The obvious goal of our Arab World Series has been to capture evidence that resonates with global debates around health—the global burden of diseases, injuries, and risks; noncommunicable diseases; reproductive health; and universal health coverage. But we also wanted to investigate distinctive and sometimes difficult issues relevant to the entire region—how health systems must continuously adapt to the often dramatic political changes taking place in the Arab World today; how health is connected to the evolution of Arab States and their development; the changing geographies of war and their effects on health; and the relationship between effective government (and governance) and health.

Let me try to draw these elements together into a final statement. Our goal is to show that countries of the Region have a distinctive, but too often silent, ignored, and marginalised, contribution to make to global health. Today, only a few largely western voices dominate debates in global health. We want to expand that conversation, to make sure the countries of the Region play their part fully.

We have been fortunate to work with many of your countries in other collaborations too—with Iraq on civilian mortality after the western-led invasion in 2003; with Saudi Arabia on mass gatherings; and, only last week, at the World Health Summit in Berlin, with UNRWA to present work on catastrophic health expenditure and universal health coverage. And we have further plans for collaborations in Islamic Republic of Iran and Afghanistan.

Of course, I recognise that, as an outsider, I must be careful not to make facile generalisations in a Region characterised by incredible diversity. But to end let me offer four tentative conclusions.

First, that investments in reliable health information, knowledge, and science—and investments in the institutions that generate reliable information, knowledge, and science—build skills for better political and public health decision-making in the quest for health equity and universal health coverage.

Second, these investments in health are critical not only for health and human security, but also for national security. Strong health systems are indispensable for protecting the integrity of the nation-state.

Third, multilateral institutions, such as WHO, play an essential part in supporting and sustaining these actions for health in your countries. But multilateralism is facing a crisis. Lack of funding of multilateral institutions is eroding their ability to be strong intergovernmental mechanisms to promote cooperation and enable all voices to be taken seriously.

And finally, the networks and collaborations I have described provide a vital platform for regional leadership in health and development, your leadership in global health.

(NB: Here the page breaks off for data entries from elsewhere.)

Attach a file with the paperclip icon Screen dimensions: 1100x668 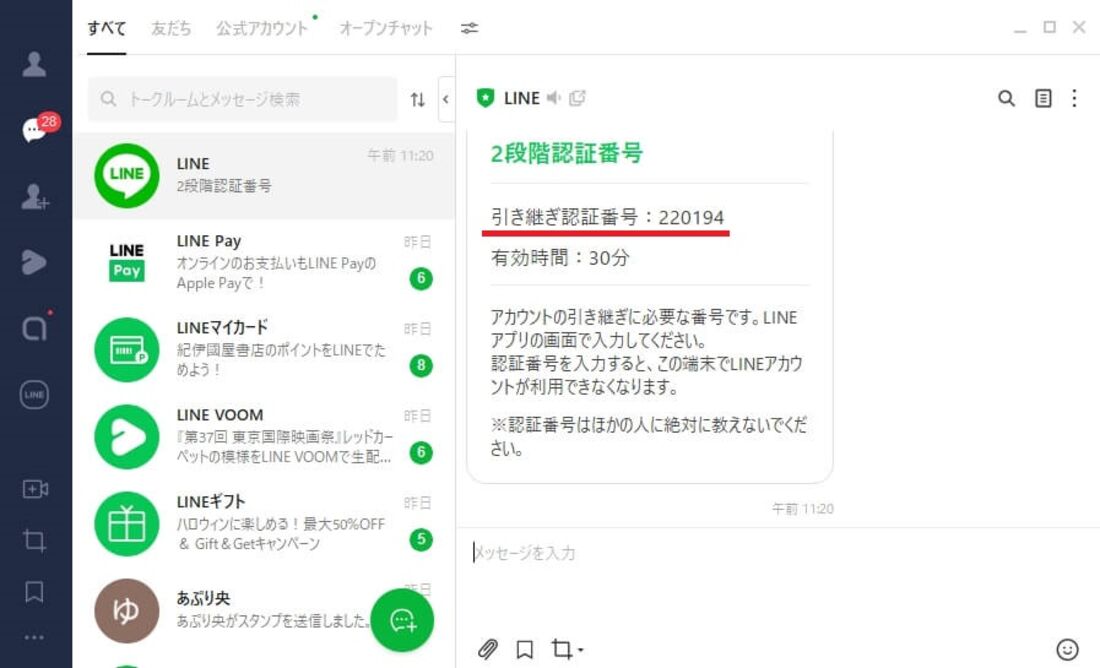[490, 648]
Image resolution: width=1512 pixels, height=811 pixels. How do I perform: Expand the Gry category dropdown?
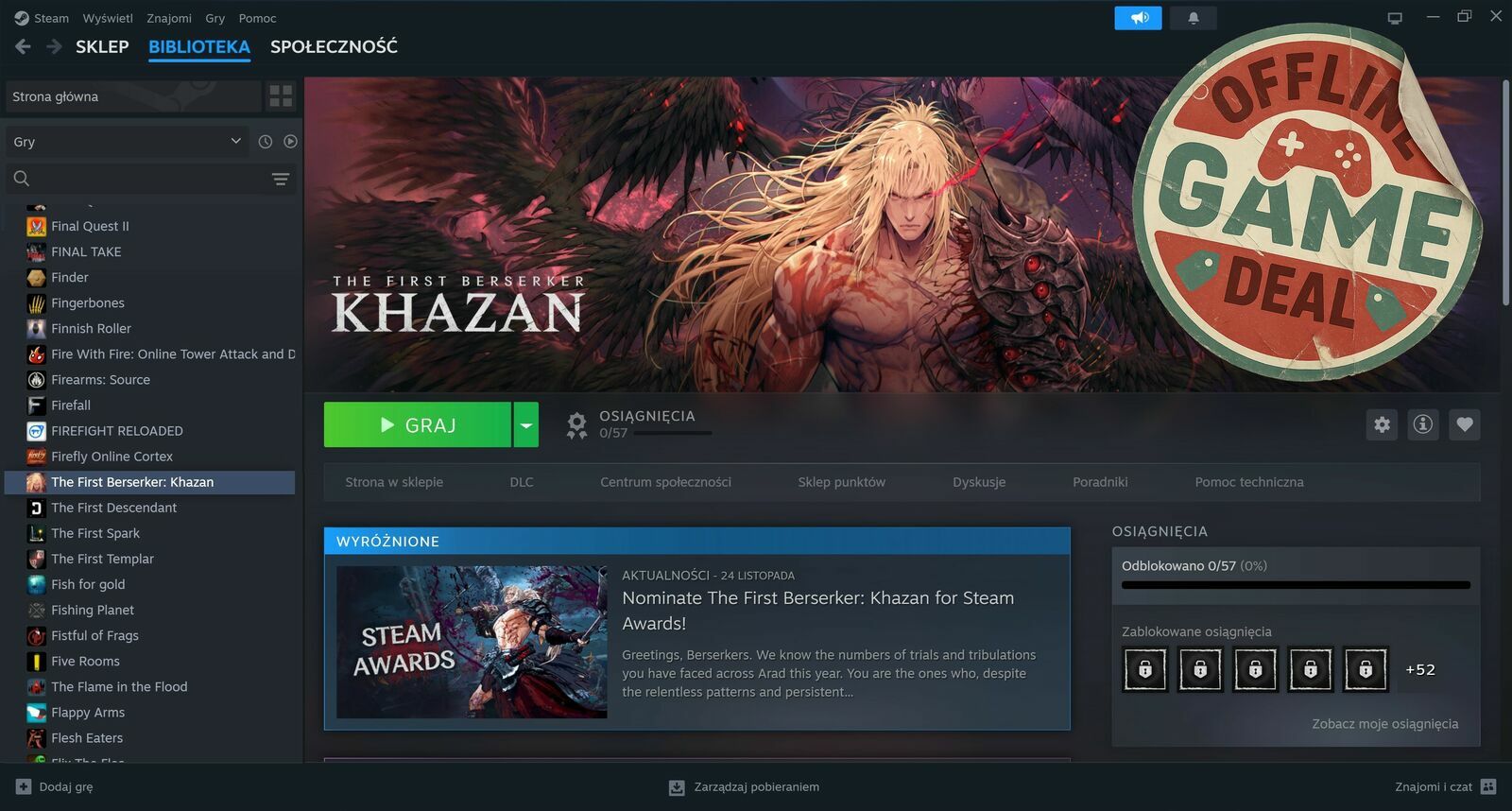235,142
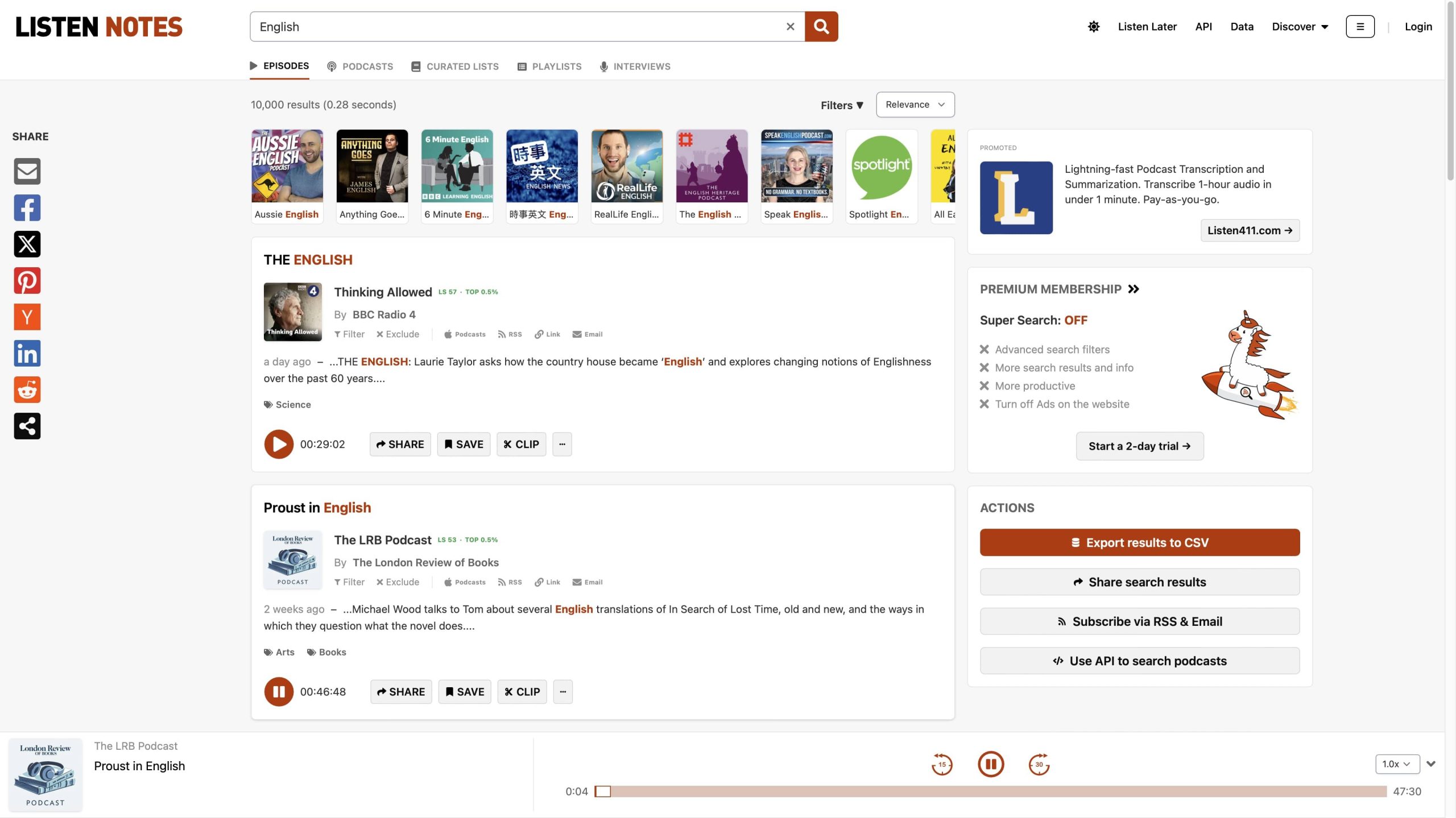Open playback speed 1.0x dropdown
The height and width of the screenshot is (818, 1456).
pyautogui.click(x=1396, y=764)
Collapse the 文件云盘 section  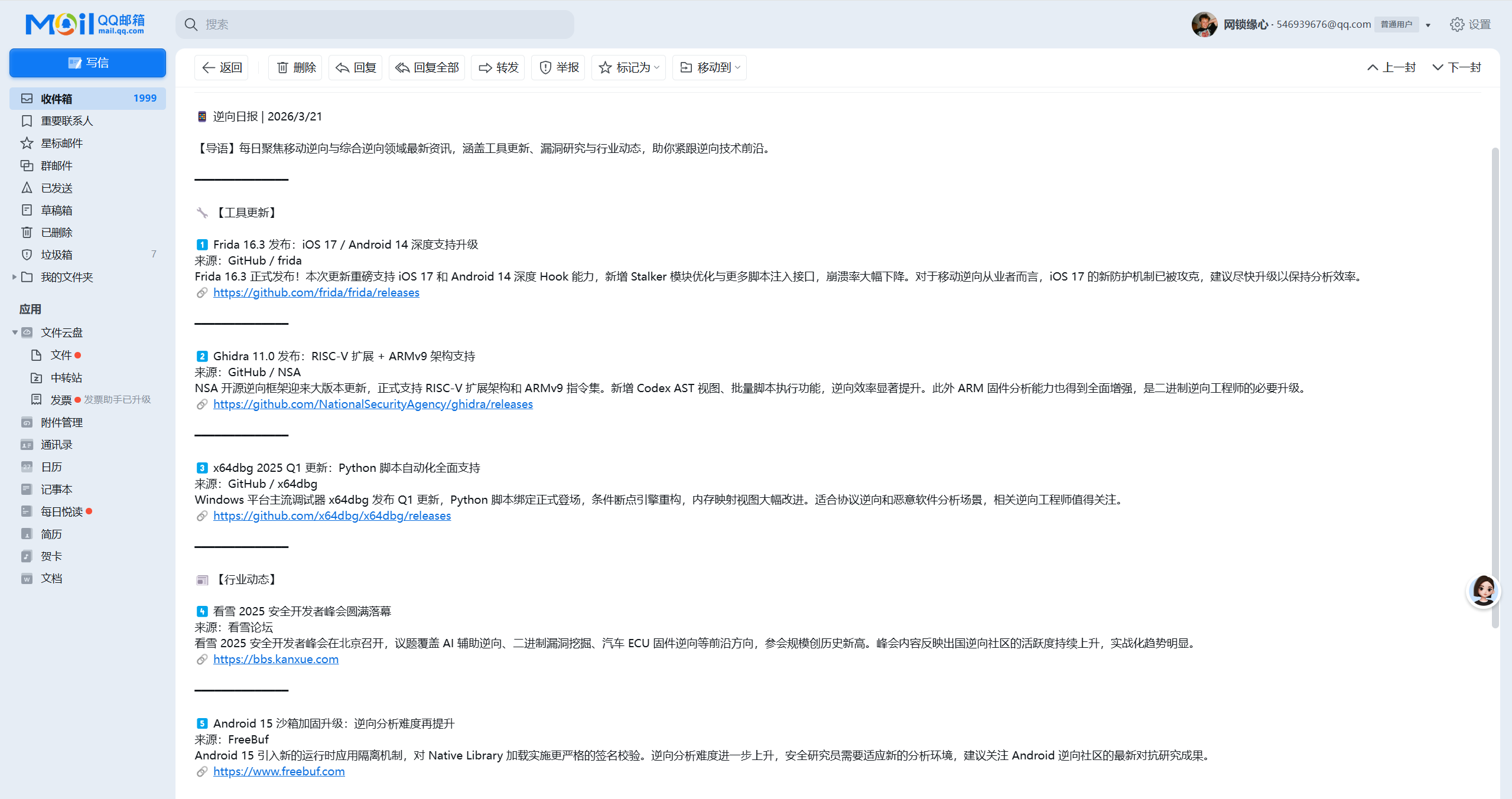[x=14, y=332]
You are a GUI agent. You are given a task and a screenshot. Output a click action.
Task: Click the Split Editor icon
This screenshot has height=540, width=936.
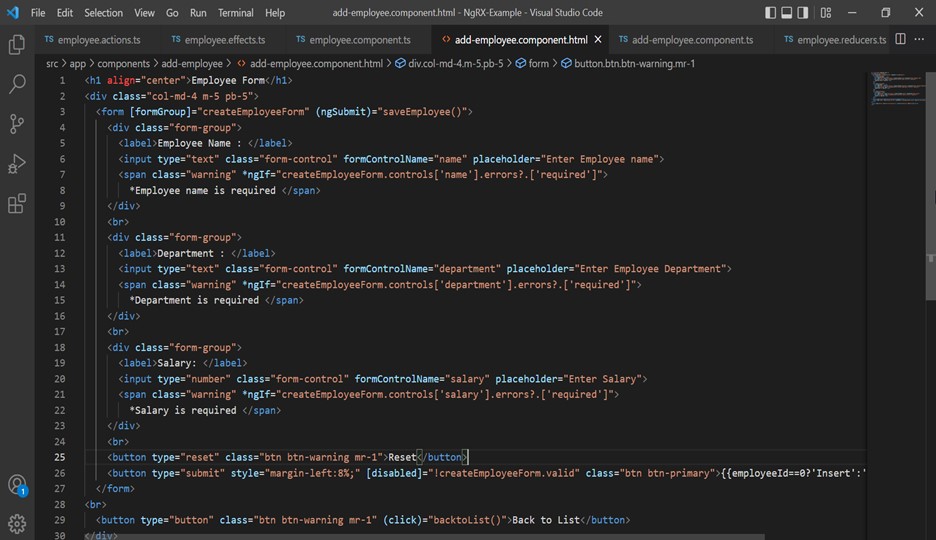(x=900, y=40)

Let me end on a personal note. In March this year, I was in the Shatila refugee camp in Beirut. The camp had seen an influx of thousands of refugees from Syria. I sat on the floor of one family's one-room apartment, with a mother, her four children, her husband and other relatives. They had escaped a civil conflict, but their futures still remained fragile, vulnerable, and bleak. The next day, I returned home to my family, to my wife and daughter, in London, a very long distance indeed from the lives of families in Shatila.

We often talk about health systems, universal health coverage, the MDGs, NCDs, and post-2015. These are abstract concepts that mean very little to ordinary families, such as the one I sat with in the Shatila camp. But the lives within this family were not abstract at all. They were all too real. They faced real danger, real risk, and real fear. And, of course, like all of us, they possess real hopes too. It is that family, and the millions of families like it, who should be our measure of success in this region.

This is a region that has displayed enormous vision for health. It has many successes to be proud of. And it has the resources to do more. Let's continue to strengthen our resolve and succeed for our peoples—together.